研究課題
国際学術研究
インドネシア・スラバヤ市における種々の肝炎ウイルスの分子疫学調査を行い、以下の成績を得た。1. B型肝炎ウイルス(HBV):無症候性キャリアー及び慢性肝疾患患者から得られたHBV DNAの塩基配列に基づいて遺伝子型を決定したところ、すべてがグループBに属するものであった。2. D型肝炎ウイルス(HDV):HBs抗原陽性者のうち、抗HDV抗体陽性者0.5%以下(0/200)であった。HDVの遺伝子型は解析し得なかった。3. C型肝炎ウイルス(HCV):HCVの各サブタイプごとに血中ウイルス感染価を測定した。
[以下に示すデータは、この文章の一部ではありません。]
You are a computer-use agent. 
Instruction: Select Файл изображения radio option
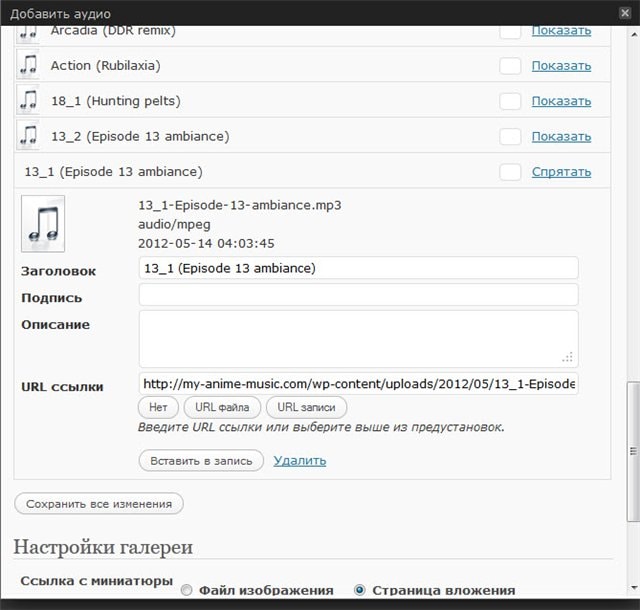186,591
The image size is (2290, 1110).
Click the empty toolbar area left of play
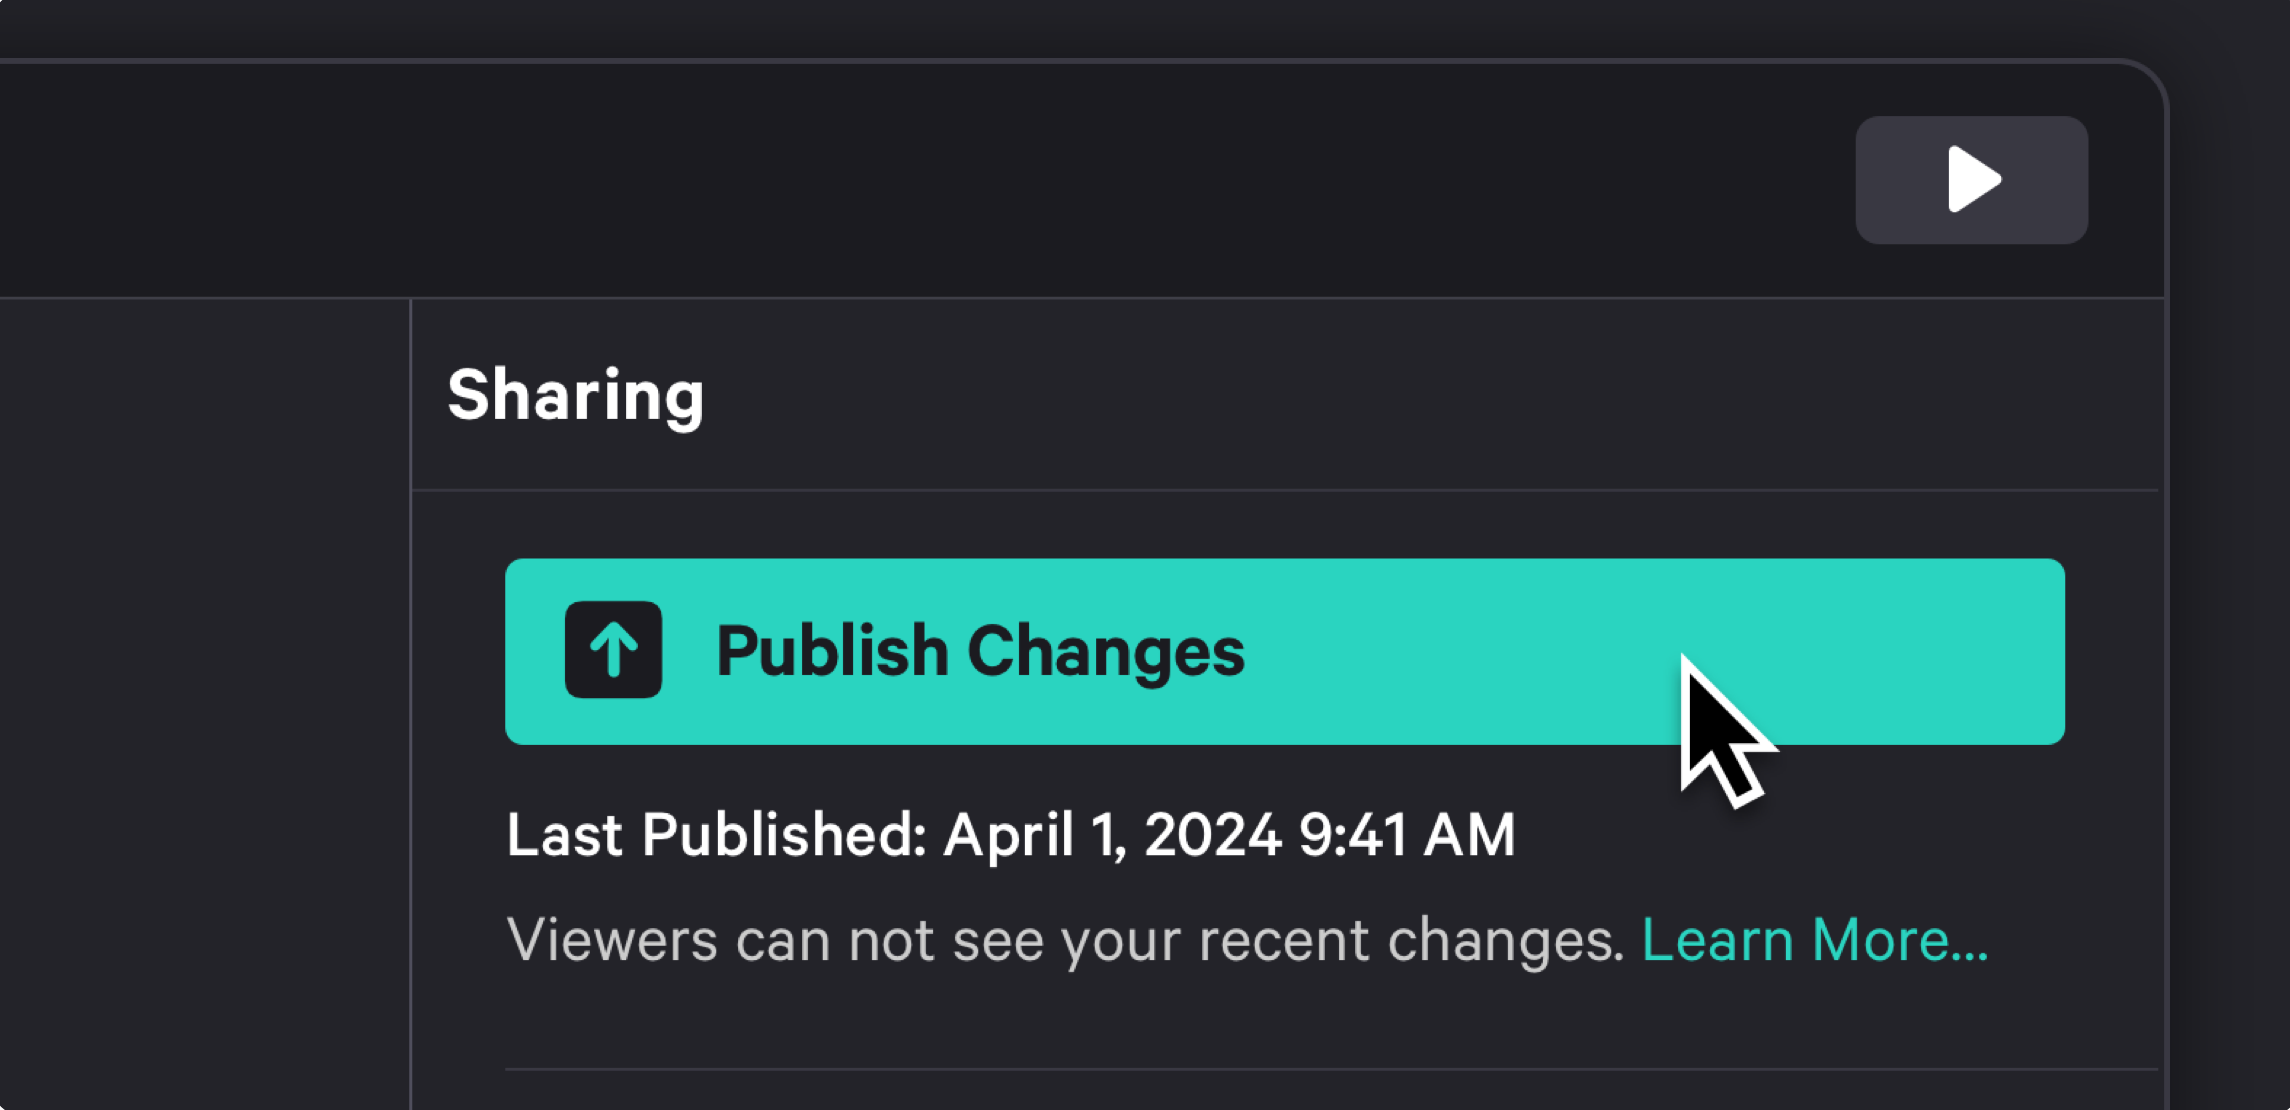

インドネシアに特有のHCV-1dは一般に、わが国に多くインターフェロン抵抗性であるHCV-1bと同様に、高い血中ウイルス感染価を示した。一方、HCV-2aは前記二者に比べて低かった。しかし、少数ではあるが、血中ウイルス感染価の高いHCV-2aもみられた。4. GBウイルス(GBV-C):新しい肝炎ウイルス候補として報告されたGBV-Cについては、HCV抗体陽性健常供血者の21.9%(16/73)、また、同陰性健常供血者の2.7%(4/150)が、血中ウイルスRNA陽性であった。また、慢性肝炎の5.7%(3/57)、肝硬変の16.5%(13/79)、原発性肝がんの8.5%(6/71)、血液透析患者の21.7%(15769)が陽性であった。ウイルスRNA塩基配列の分子系統樹解析により、インドネシアにはこれまでに報告されていない新しいサブタイプのGBV-Cが存在することがわかった。5. TTウイルス(TTV)の:もうひとつの新しい肝炎ウイルス候補であるTTVについては、慢性肝炎の21.9%(14/64)、肝硬変の24.0%(18/75)、血液透析患者の32.8%(20/61)が、血中ウイルスDNA陽性であった。